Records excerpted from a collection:
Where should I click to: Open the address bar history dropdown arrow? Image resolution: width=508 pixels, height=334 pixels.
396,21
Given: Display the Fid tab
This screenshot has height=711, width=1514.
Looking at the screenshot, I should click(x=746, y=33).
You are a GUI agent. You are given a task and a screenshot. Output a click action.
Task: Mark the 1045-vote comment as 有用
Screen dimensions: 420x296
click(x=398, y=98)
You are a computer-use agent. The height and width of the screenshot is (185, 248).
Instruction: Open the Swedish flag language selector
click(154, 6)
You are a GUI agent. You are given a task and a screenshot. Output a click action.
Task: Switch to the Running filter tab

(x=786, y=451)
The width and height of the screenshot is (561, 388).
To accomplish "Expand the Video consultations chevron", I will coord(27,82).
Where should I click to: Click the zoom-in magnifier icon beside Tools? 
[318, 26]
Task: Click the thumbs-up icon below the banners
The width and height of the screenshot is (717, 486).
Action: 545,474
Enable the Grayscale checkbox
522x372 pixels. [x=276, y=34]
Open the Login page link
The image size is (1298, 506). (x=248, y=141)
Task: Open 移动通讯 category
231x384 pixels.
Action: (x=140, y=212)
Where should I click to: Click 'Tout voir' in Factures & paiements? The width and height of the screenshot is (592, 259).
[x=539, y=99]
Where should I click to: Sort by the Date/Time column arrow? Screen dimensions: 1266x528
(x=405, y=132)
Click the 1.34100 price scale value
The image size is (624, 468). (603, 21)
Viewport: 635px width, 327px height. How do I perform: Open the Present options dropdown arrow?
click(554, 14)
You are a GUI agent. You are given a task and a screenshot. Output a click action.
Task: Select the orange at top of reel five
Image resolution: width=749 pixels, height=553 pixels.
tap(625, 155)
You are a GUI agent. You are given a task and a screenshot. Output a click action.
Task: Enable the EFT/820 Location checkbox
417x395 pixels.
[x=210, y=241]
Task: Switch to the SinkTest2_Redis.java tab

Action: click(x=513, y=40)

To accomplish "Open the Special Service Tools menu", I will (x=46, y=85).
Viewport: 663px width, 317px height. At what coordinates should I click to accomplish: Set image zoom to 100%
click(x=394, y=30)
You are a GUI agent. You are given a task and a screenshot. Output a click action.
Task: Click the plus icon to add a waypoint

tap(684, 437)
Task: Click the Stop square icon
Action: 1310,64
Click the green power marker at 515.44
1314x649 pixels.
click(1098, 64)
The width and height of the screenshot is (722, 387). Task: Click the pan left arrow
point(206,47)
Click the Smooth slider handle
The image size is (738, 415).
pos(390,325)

**Problem:** Each line above that contains "will" must be copied out.

**Solution to this problem:**
To accomplish "Expand the Video consultations chevron", I will coord(27,82).
To accomplish "Open the Special Service Tools menu", I will (x=46, y=85).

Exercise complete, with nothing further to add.